In the listing below, the lines starting with the line with "Dialog (776, 161)" and going on through the line with "Impressum (419, 934)" are to be reproduced exactly, and only those.

[Opening Exercise data section]

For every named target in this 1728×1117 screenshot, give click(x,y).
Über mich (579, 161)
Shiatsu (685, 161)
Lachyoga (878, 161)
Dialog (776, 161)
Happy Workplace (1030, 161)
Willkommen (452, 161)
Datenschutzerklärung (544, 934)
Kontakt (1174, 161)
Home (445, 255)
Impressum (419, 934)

[Closing Exercise data section]
[Opening Exercise data section]

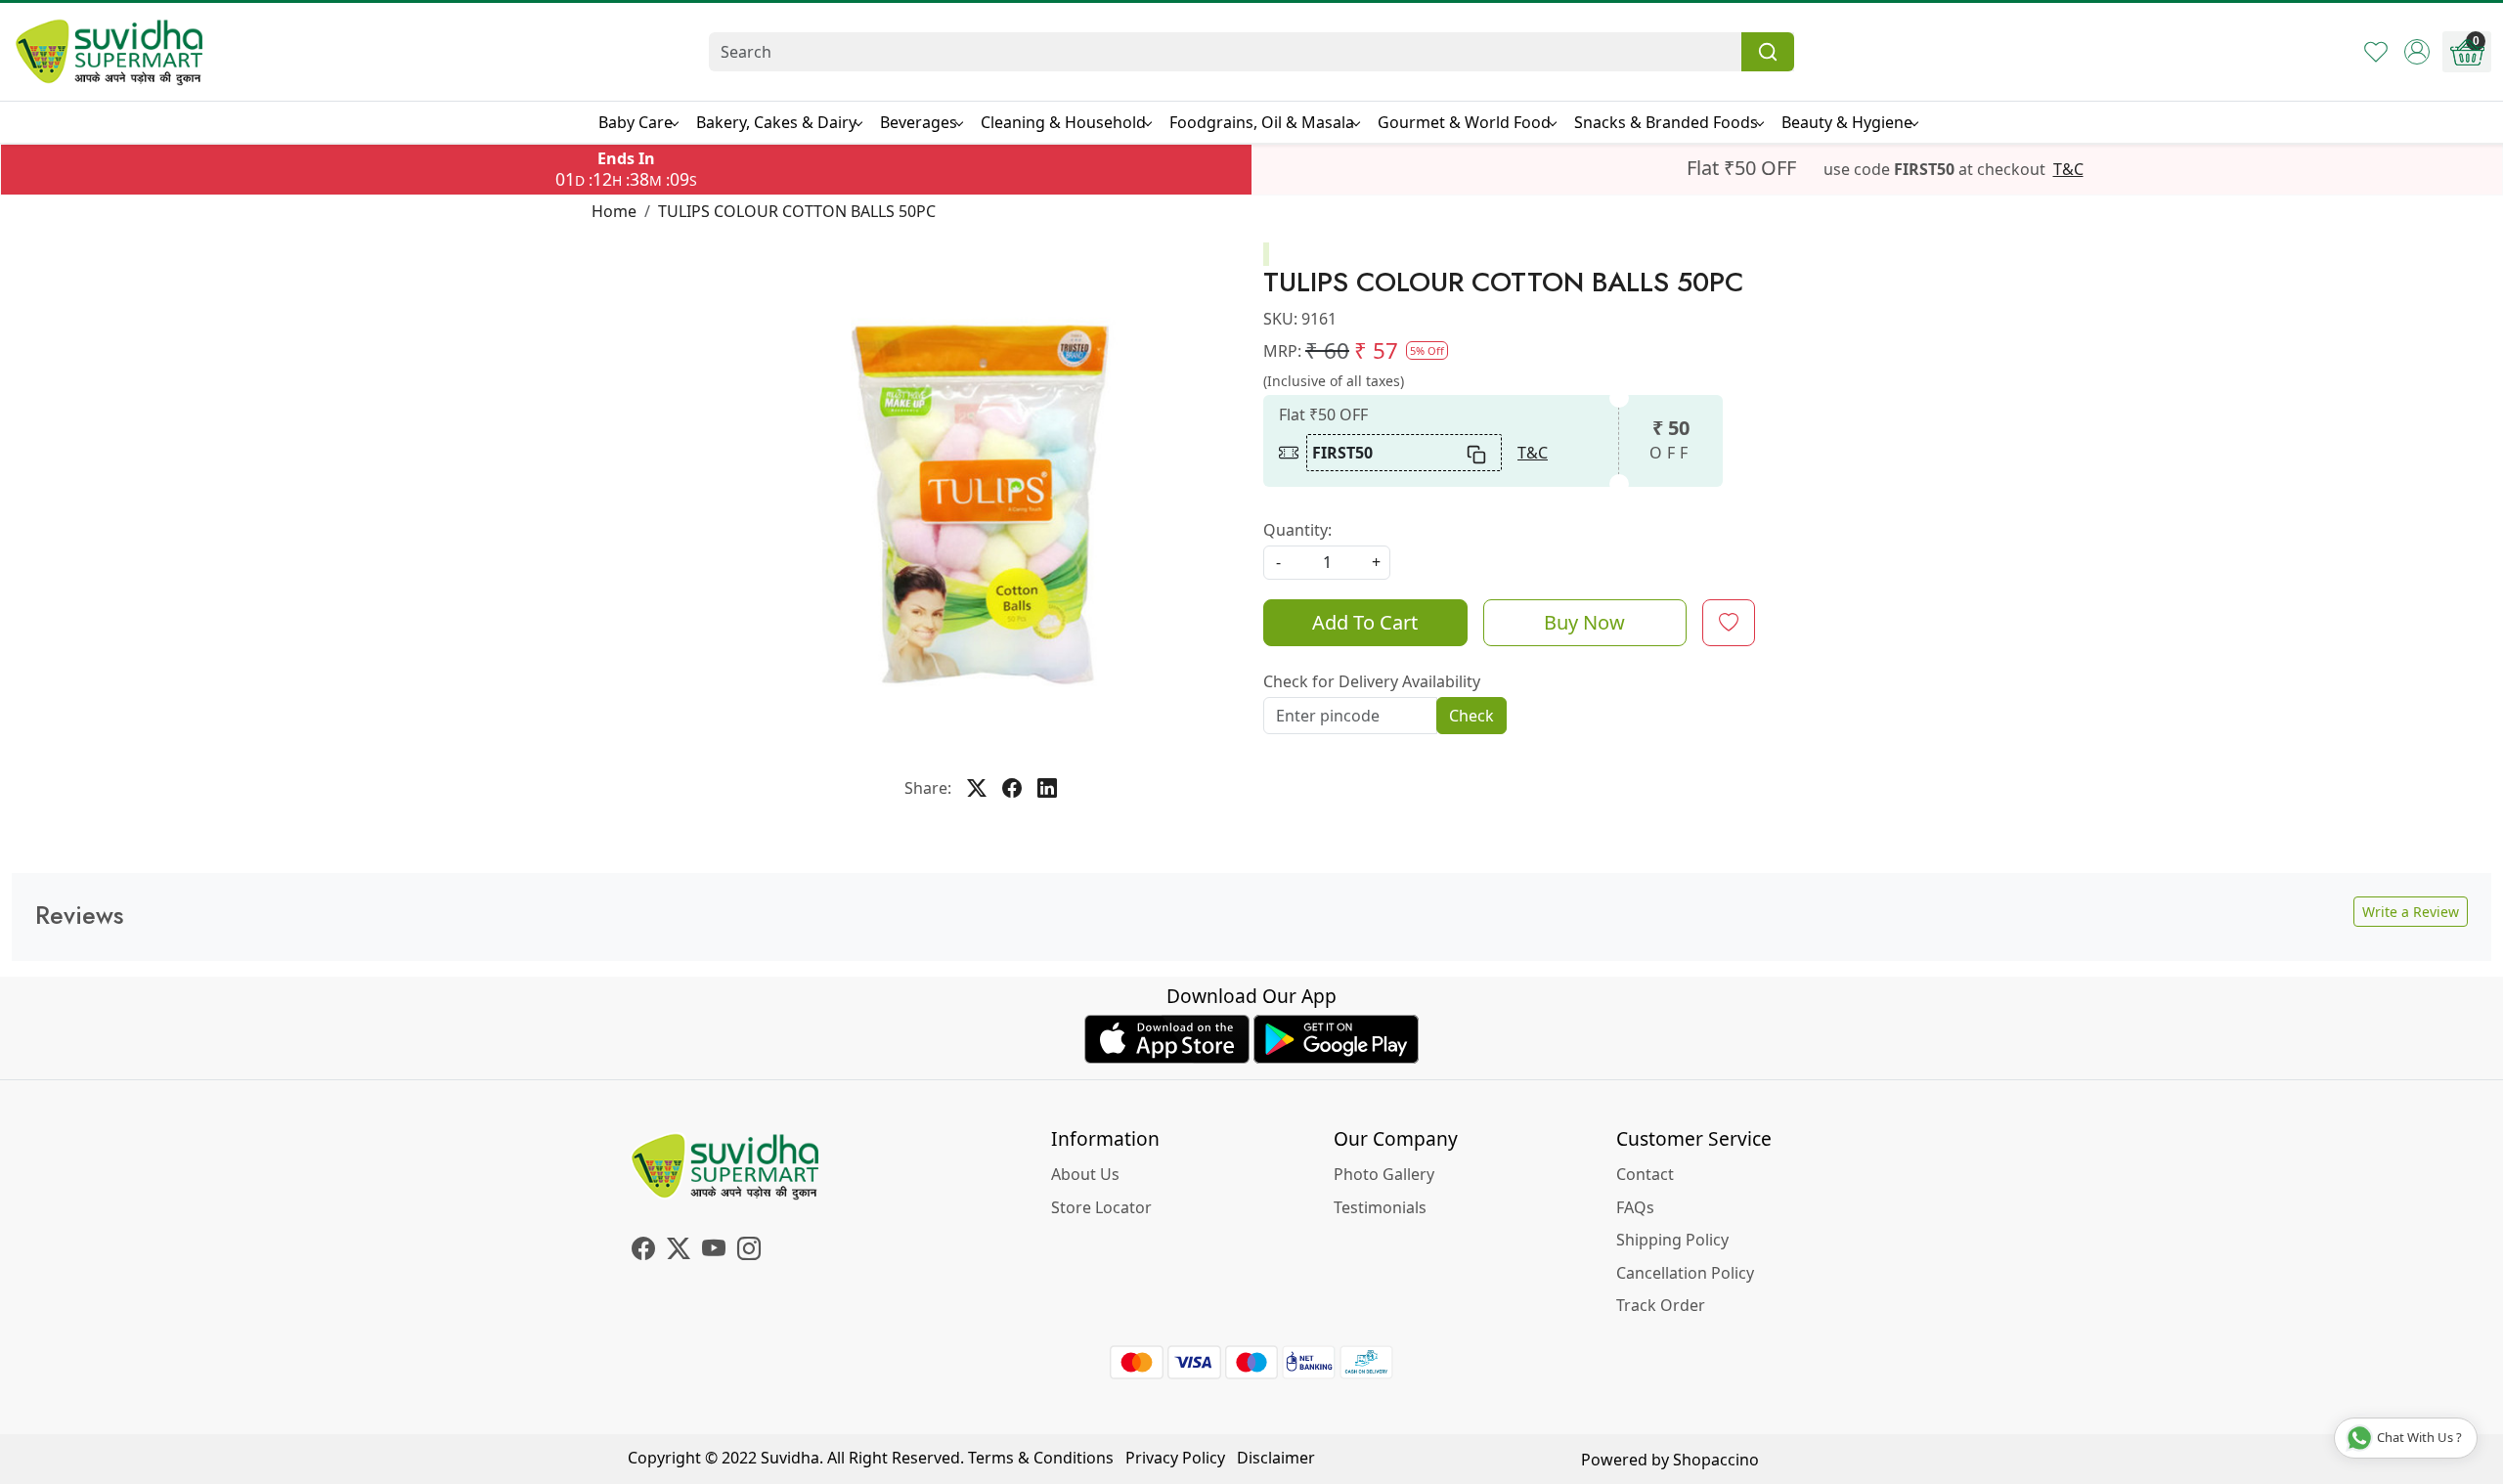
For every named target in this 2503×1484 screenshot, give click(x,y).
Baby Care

[Closing Exercise data section]

### Result
Dialog (776, 161)
Happy Workplace (1030, 161)
Willkommen (452, 161)
Datenschutzerklärung (544, 934)
Kontakt (1174, 161)
Home (445, 255)
Impressum (419, 934)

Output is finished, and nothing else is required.